Pero en el segundo choque, el melao supo distinto. Por esos días estaba estrenando novia. Una señorita a carta cabal en la calle, pero una verdulera una vez se pone al volante. Insulta con palabras de grueso calibre a quien ose pitarle, se iguala con taxistas furibundos, no escatima en vituperios a buñuelos como yo que se le atraviesen a su paso. Incluso me dice “Noñete” de cariño, en homenaje a mi manera de conducir. Mientras conduce mastica chicle para mantener su enajenación, hasta le tiembla un párpado y se le brota una vena en frente.

Cuando va en carretera, está en su salsa; le exige a su copiloto que la vaya atendiendo como es debido; esto es, que le compre y le abra las cervezas para el camino, que le de su dosis de copitas de aguardiente, y que le esconda la media de guaro en el retén, que destape los chicles y se los de en la boquita, y me advierte que por nada del mundo se me ocurra decirle como manejar, porque si algo la saca de quicio es “que le enseñen al papá a hacer hijos”. Es en resumidas cuentas mi antípoda al volante. Es peor que mi hermana incluso.

Pero yo la quiero y quizás por eso fue que terminé por copiarle su teoría. Ella es de las cree de que si uno se queda callado antes las infracciones ajenas y permite que “esos” atarvanes pasen por encima de uno como pedro por su casa, entonces uno está contribuyendo a que esos “malparidos” sigan haciendo de las suyas impunemente, hasta que le hagan un verdadero daño a cualquiera.

Fue por eso que la última vez, en el segundo choque dejé mi actitud pasiva, mi estilo defensivo y puse los puntos sobre las íes.

Eran como las 8 de la noche y regresaba a mi casa por la avenida 80. Para esa hora ya estaba medianamente descongestionada. De pronto, detrás de mi viene un tipo en una camioneta, al que no pude ver bien, porque tenía las luces altas y me enceguecía. Tomé el carril izquierdo, en vista de un taco que se formó adelante, precisamente por un choque.

Aceleré, pero no parecía suficiente para el tipo que comenzó a pitarme con insistencia.
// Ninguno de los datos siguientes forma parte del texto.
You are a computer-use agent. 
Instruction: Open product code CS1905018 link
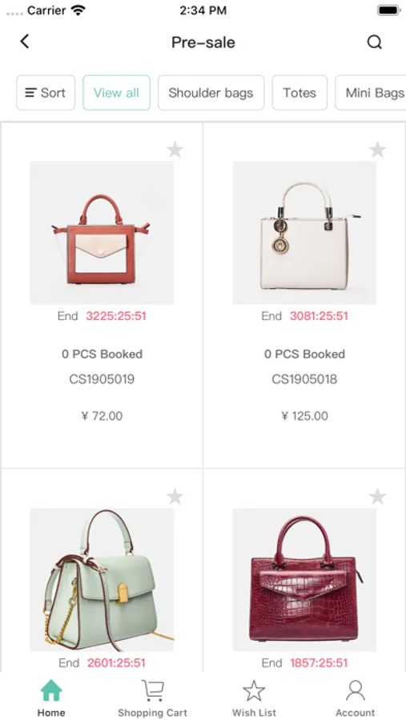304,379
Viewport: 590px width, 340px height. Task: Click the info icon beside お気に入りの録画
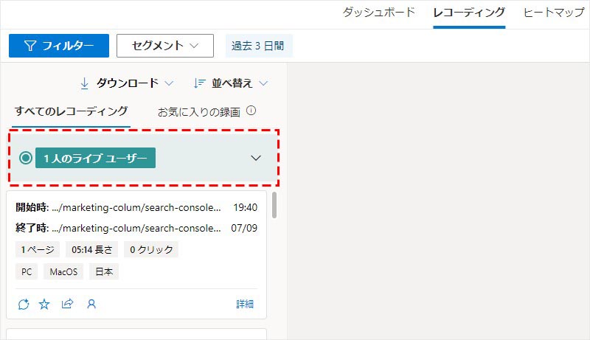tap(251, 111)

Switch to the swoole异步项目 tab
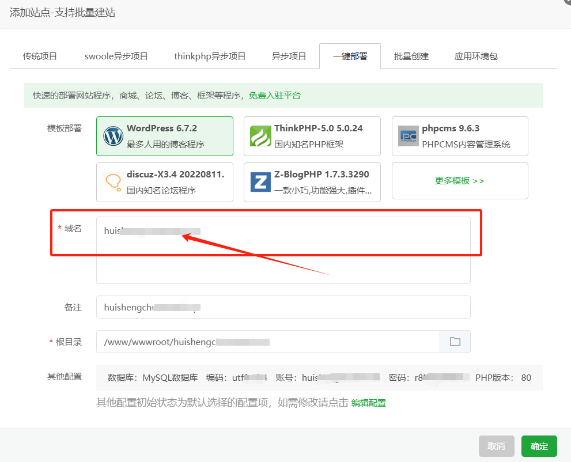[x=116, y=56]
Ante su manera de pitar, pensé que llevaba algún enfermo o herido de urgencia para la clínica de las Américas que quedaba adelante. Tan pronto como pasé el taco busqué la manera de hacerme a un lado, hacia el carril derecho, para darle paso. Pero descubrí que el tipo venía solo y siguió de largo en la clínica. Así que volví al carril izquierdo, dado que el derecho se movía lentamente hasta que llegué al semáforo en rojo.

Allí, me volví a encontrar detrás del tipo, que por andar hablando por celular no se percató de que el semáforo había cambiado. Como el tipo no se movía, a pesar de que le pité, yo aceleré, tomé el carril derecho y luego el izquierdo de nuevo. Entonces, en menos de lo que canta un gallo, volví a tener al tipo detrás, cegándome de nuevo con sus luces altas y pitándome que me abriera. Pero esta vez recordé las palabras de mi novia, como los globitos que se le aparecen a las caricaturas y no le di paso.

El tipo siguió pitando, trató de pasarse al carril derecho pero no pudo, casi se choca y por evadir el choque, a la velocidad que iba no le dio tiempo de reaccionar, volvió a tomar el carril izquierdo y terminó pegándome por detrás.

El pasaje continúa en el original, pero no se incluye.